Start of ROWS

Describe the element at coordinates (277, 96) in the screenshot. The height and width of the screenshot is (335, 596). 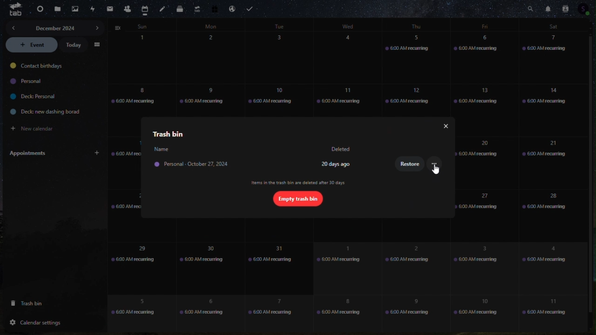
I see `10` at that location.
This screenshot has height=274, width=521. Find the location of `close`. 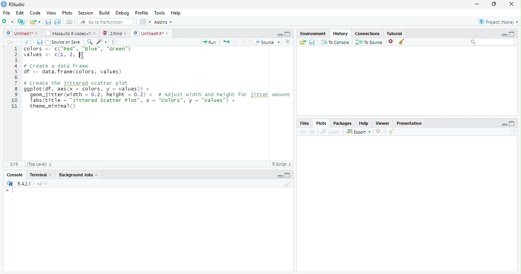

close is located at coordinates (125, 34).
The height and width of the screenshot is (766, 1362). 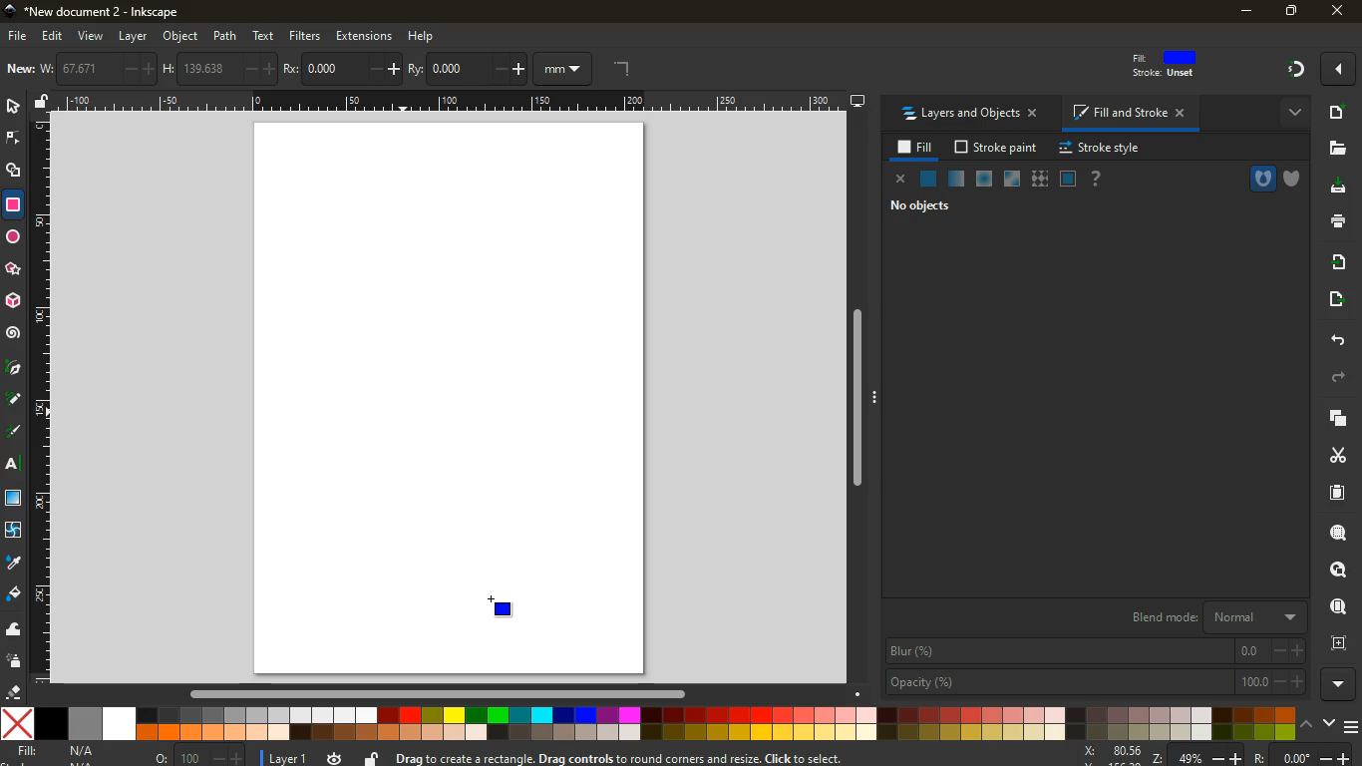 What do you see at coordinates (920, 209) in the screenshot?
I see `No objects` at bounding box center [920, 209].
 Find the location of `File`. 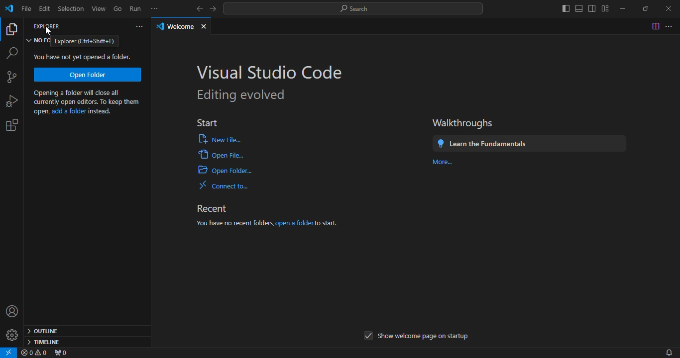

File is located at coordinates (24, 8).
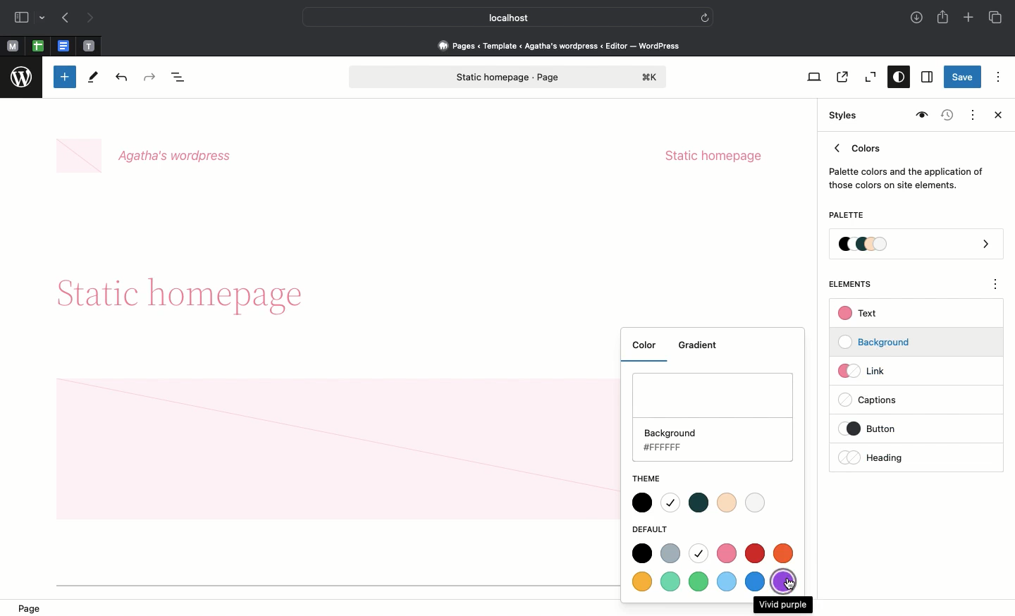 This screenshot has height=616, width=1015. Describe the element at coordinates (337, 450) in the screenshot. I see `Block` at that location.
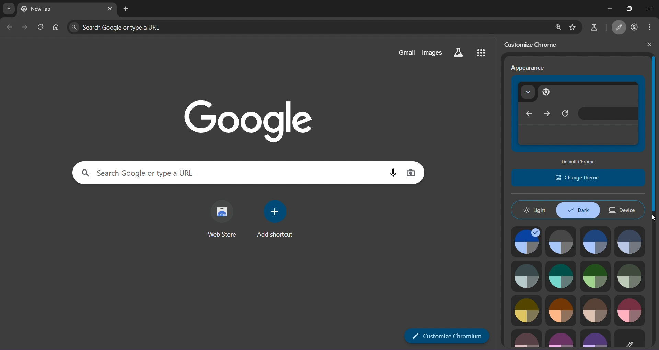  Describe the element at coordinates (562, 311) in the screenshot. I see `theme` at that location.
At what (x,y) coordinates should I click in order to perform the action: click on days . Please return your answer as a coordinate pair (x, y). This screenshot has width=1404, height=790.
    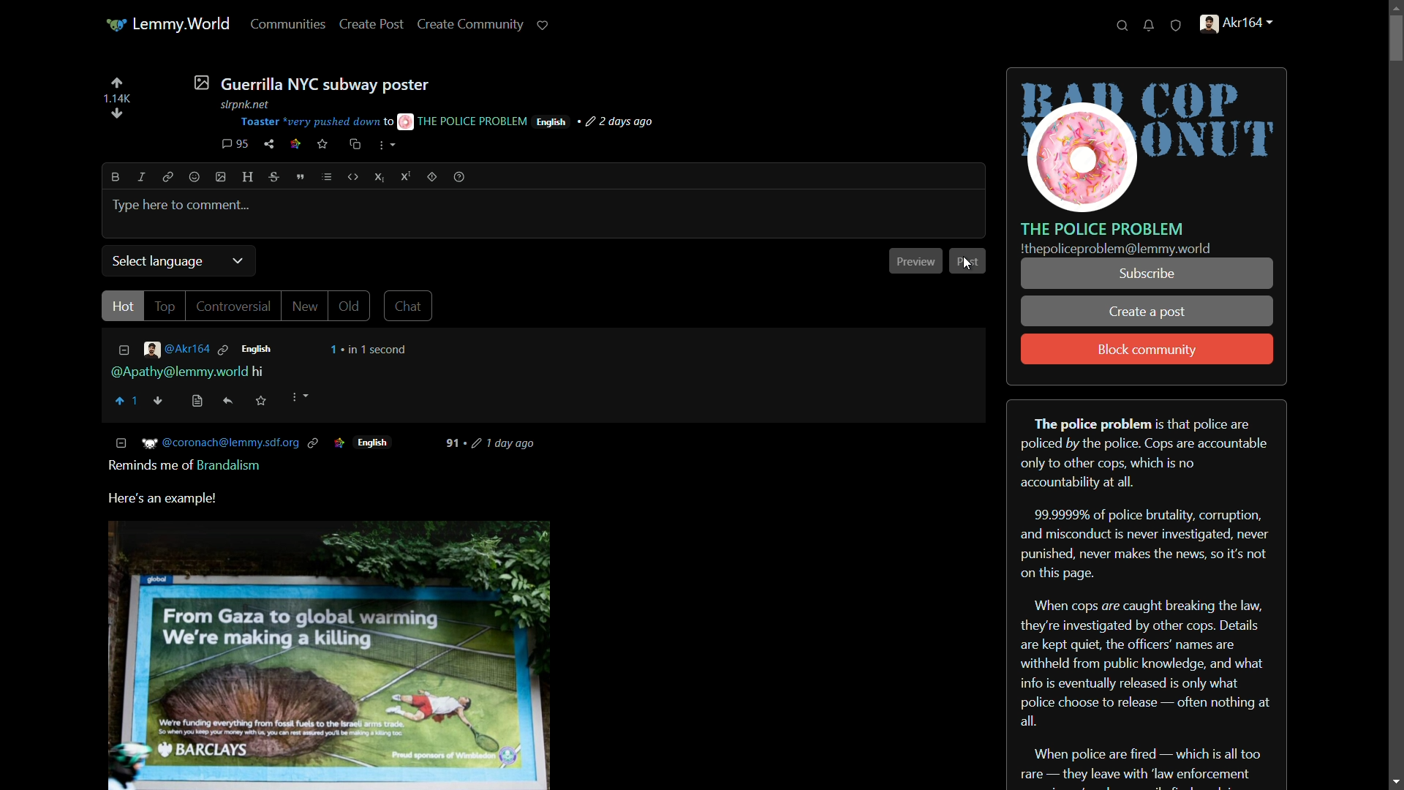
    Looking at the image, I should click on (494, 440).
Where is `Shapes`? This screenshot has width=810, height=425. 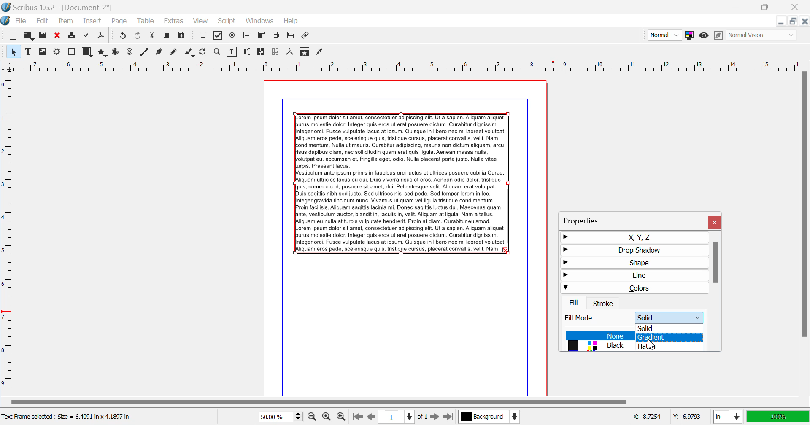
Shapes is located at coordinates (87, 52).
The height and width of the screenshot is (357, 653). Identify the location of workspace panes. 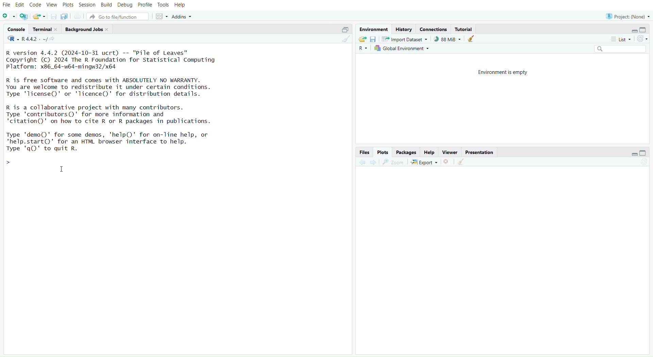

End of ROWS
Start of ROWS

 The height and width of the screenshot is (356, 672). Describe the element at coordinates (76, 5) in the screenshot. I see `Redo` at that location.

End of ROWS

- **AIM**: Please quote the records starting at the line that contains "At what (x,y)" and ending at the line that contains "The height and width of the screenshot is (357, 653).", including both of those lines, and leave the pictures out.

- **WRITTEN ANSWER**:
At what (x,y) coordinates should I click in order to perform the action: click on days . Please return your answer as a coordinate pair (x, y). This screenshot has width=1404, height=790.
    Looking at the image, I should click on (494, 440).
Where is `Shapes`? This screenshot has width=810, height=425. 
Shapes is located at coordinates (87, 52).
The height and width of the screenshot is (357, 653). Identify the location of workspace panes. 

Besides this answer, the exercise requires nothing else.